Stable limits for Markov chains via the Principle of Conditioning (1808.04329v1)

Abstract: We study limit theorems for partial sums of instantaneous functions of a homogeneous Markov chain on a general state space. The summands are heavy-tailed and the limits are stable distributions. The conditions imposed on the transition operator $P$ of the Markov chain ensure that the limit is the same as if the summands were independent. Such a~scheme admits a physical interpretation, as given in Jara et al. (Ann. Appl. Probab., 19 (2009), 2270--2300). We considerably extend the results of Jara et al., (ibid.) and Cattiaux and Manou-Abi (ESAIM Probab. Stat., 18 (2014), 468--486). We show that the theory holds under the assumption of operator uniform integrability in $L^2$ of $P$ (a notion introduced by Wu (J. Funct. Anal., 172 (2000), 301--376)) plus the $L^2$-spectral gap property.

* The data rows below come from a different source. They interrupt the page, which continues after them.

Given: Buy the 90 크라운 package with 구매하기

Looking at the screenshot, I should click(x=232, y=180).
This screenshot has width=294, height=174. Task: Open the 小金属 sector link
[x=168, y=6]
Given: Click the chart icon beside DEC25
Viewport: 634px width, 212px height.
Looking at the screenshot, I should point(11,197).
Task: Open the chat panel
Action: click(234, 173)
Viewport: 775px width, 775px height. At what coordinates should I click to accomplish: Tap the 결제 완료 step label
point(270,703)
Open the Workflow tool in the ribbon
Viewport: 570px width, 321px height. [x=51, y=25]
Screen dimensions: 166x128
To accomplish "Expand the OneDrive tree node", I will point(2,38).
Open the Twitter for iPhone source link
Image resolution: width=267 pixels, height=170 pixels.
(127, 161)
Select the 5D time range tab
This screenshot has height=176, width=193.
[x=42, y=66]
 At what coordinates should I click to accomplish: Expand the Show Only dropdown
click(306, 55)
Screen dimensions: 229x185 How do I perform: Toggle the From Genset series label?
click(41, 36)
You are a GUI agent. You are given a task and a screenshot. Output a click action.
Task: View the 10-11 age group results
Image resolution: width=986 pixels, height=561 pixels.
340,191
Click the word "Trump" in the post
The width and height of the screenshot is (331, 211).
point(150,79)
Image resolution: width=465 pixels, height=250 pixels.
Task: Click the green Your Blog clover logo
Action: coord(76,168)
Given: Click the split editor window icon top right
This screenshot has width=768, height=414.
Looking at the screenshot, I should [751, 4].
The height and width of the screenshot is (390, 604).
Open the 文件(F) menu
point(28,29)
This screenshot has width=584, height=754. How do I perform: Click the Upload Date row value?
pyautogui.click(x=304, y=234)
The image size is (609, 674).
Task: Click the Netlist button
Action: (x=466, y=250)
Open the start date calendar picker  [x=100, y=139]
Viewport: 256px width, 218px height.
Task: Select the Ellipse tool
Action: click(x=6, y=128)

If we strengthen the uniform integrability in $L^2$ to the hyperboundedness, then the $L^2$-spectral gap property can be relaxed to the strong mixing at geometric rate (in practice: to geometric ergodicity). We provide an example of a Markov chain on a countable space that is uniformly integrable in $L^2$ (and admits an $L^2$-spectral gap), while it is not hyperbounded. Moreover, we show by example that hyperboundedness is still a weaker property than $\phi$-mixing, what enlarges the range of models of interest. What makes our assumptions working is a new, efficient version of the Principle of Conditioning that operates with conditional characteristic functions rather than predictable characteristics.